- Exercise details
Count the lines in the items below that contain the word "agent", and reply with only the number.
═══
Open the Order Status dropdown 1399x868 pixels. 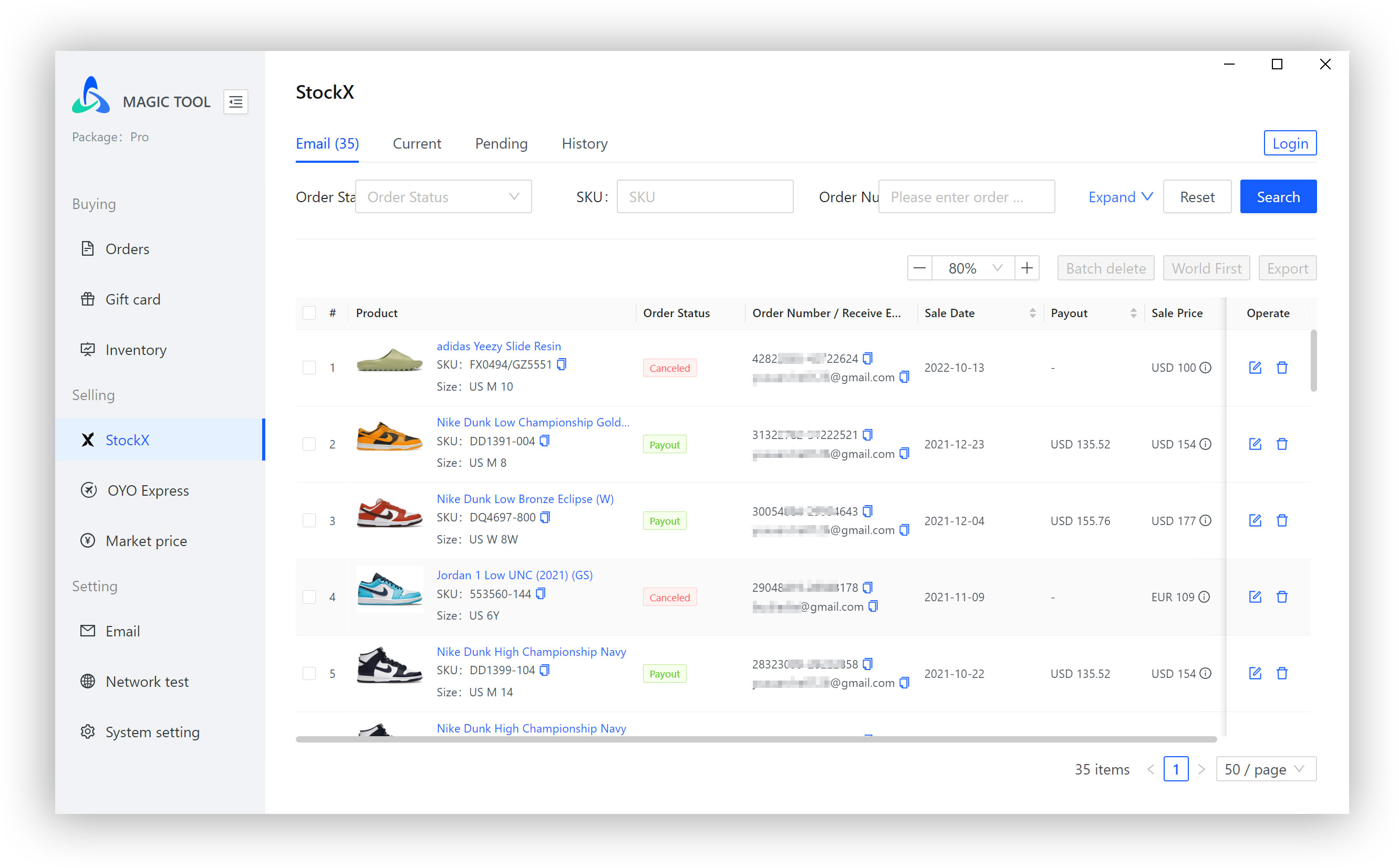(x=443, y=197)
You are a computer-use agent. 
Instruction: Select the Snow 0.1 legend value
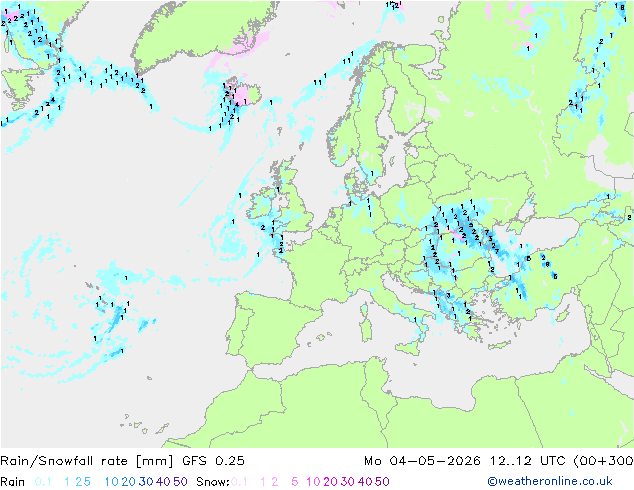coord(239,482)
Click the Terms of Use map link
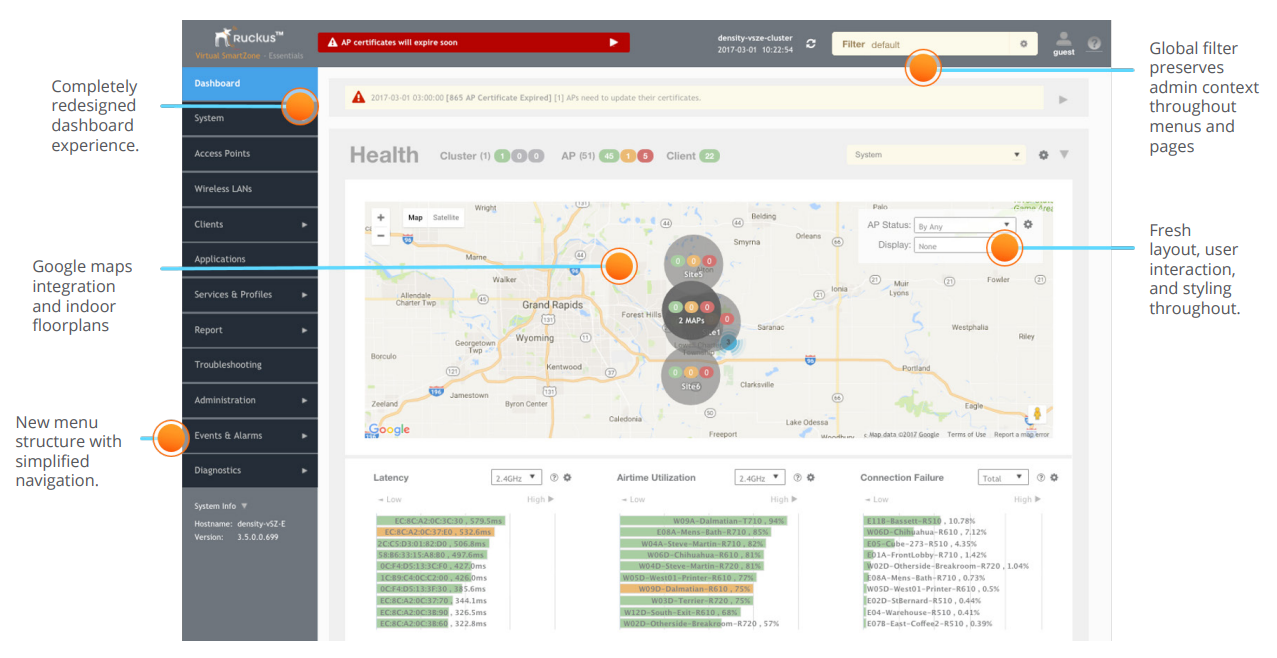 point(966,435)
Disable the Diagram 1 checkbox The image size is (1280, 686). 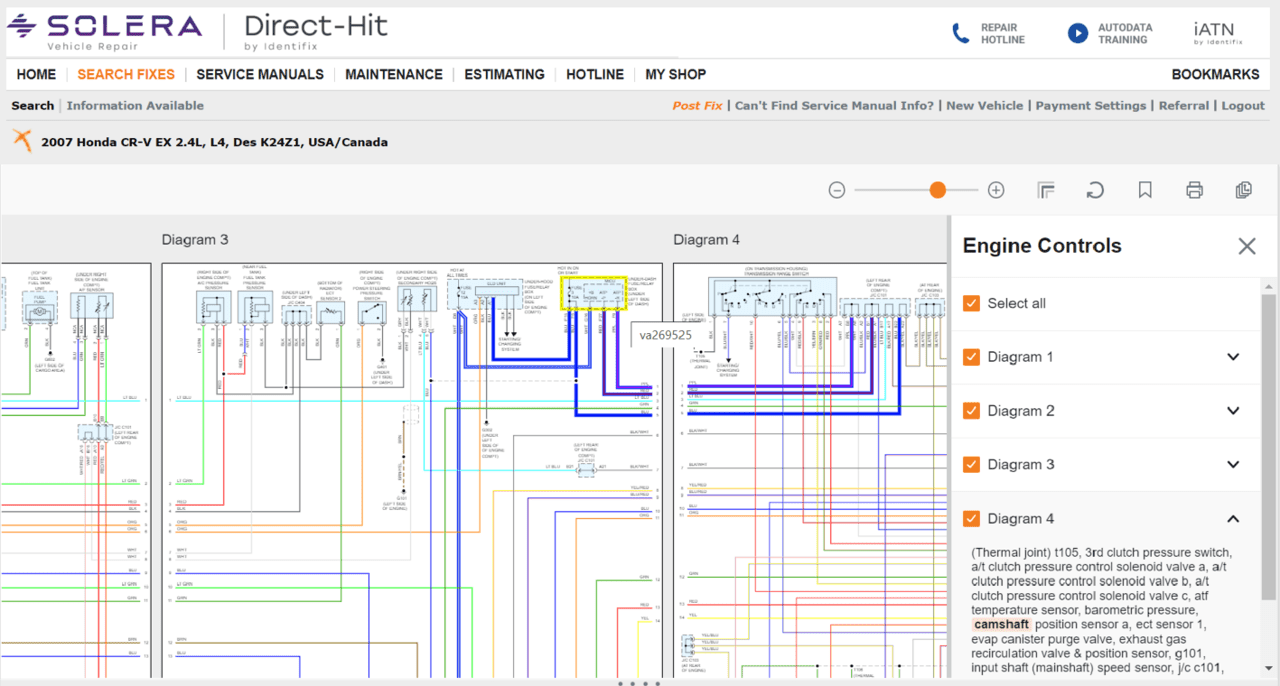click(970, 356)
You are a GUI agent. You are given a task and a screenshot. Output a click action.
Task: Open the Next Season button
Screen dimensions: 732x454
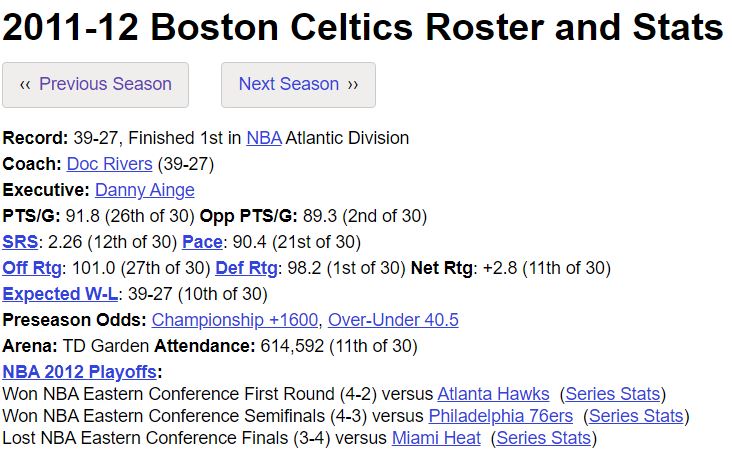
═══
- Task solution
2